The answer to Penryn?
With the recent début of Intel’s Penryn-based Core 2 processors and the forthcoming release of Centrino 2, AMD needs to do some work improving its currently less than inspiring mobile offerings. If roadmaps leaked to German site ComputerBase are to be believed, that’s exactly what the company has planned.
The updated range includes, going from high- to low-end, the dual core Turion Ultra, Turion, Athlon ranges and single-core Sempron brand. All these CPUs will offer support for HyperTransport 3.0 and are built on AMDs 65nm process, so TDPs are likely to be higher than Intel’s chips. However, AMD does have a slight edge on power throttling, so in low power usage scenarios its chips should be less of a battery drain.
Turion-wise, differentiation is made both by clock speed and L2 cache sizes, the Ultra models packing 2MB and the standard CPUs 1MB, and both offer support for 800MHz DDR2 RAM. Moving down to the Athlon and Sempron branded chips we see 1MB and 512KB of L2 cache respectively but support for only 667MHz DDR2 – although the difference isn’t likely to be noticed. Turion chips will also offer more power states, including a deeper sleep state allowing better powering down of the chip when not in full use, while all but Sempron processors offer AMD Virtualization support.

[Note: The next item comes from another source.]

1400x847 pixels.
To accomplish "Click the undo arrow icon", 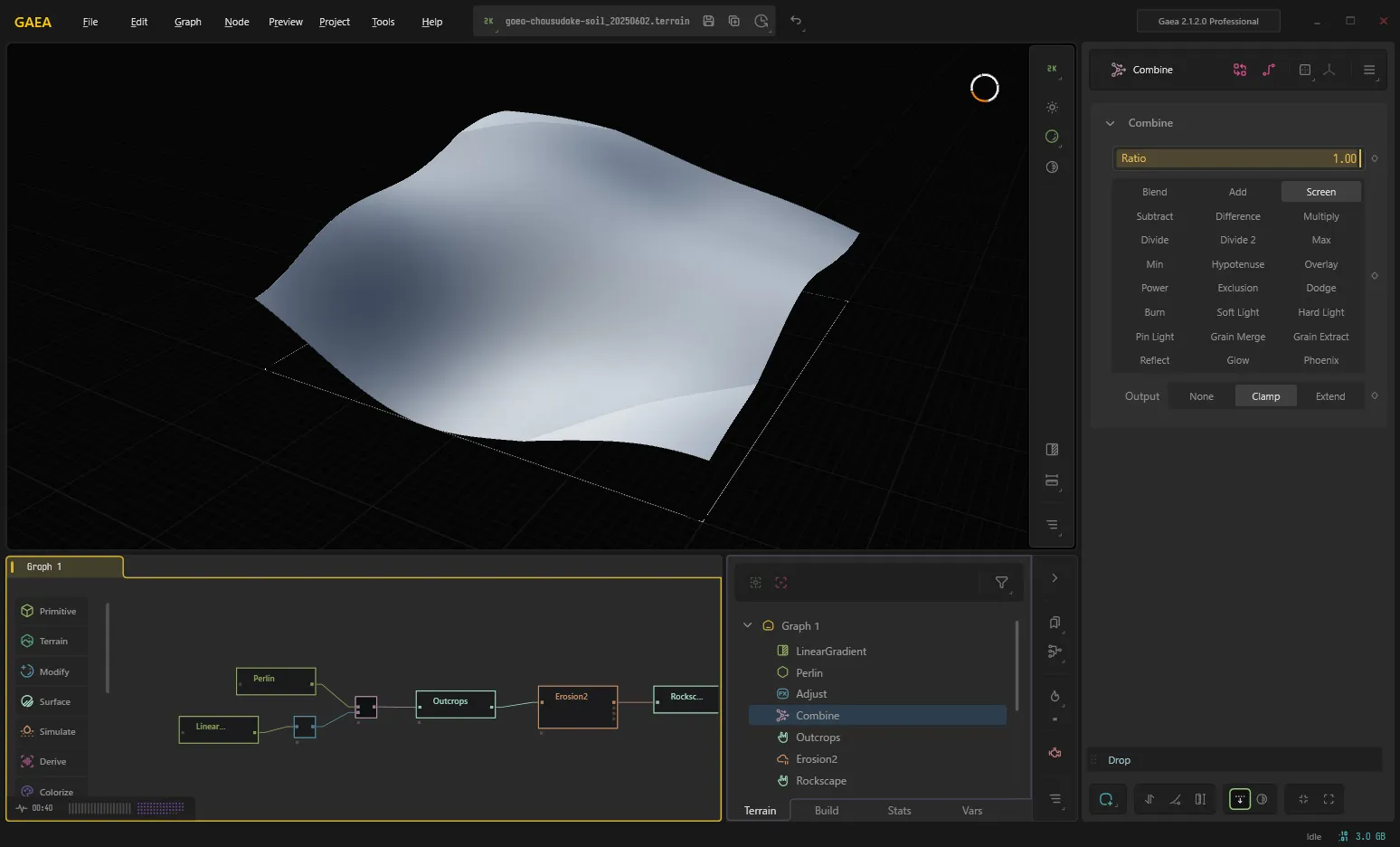I will coord(796,21).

More interestingly, perhaps, the Roadmap also gives 2009 as the release timeframe for AMDs Star codenamed processor. This CPU will be built on a 45nm process and will offer not only DDR3 support (possibly a viable solution by then) but also pack an integrated GPU core. Although, of course, by then Intel should also have its rival solution ready, so how they’ll compare is impossible to know right now.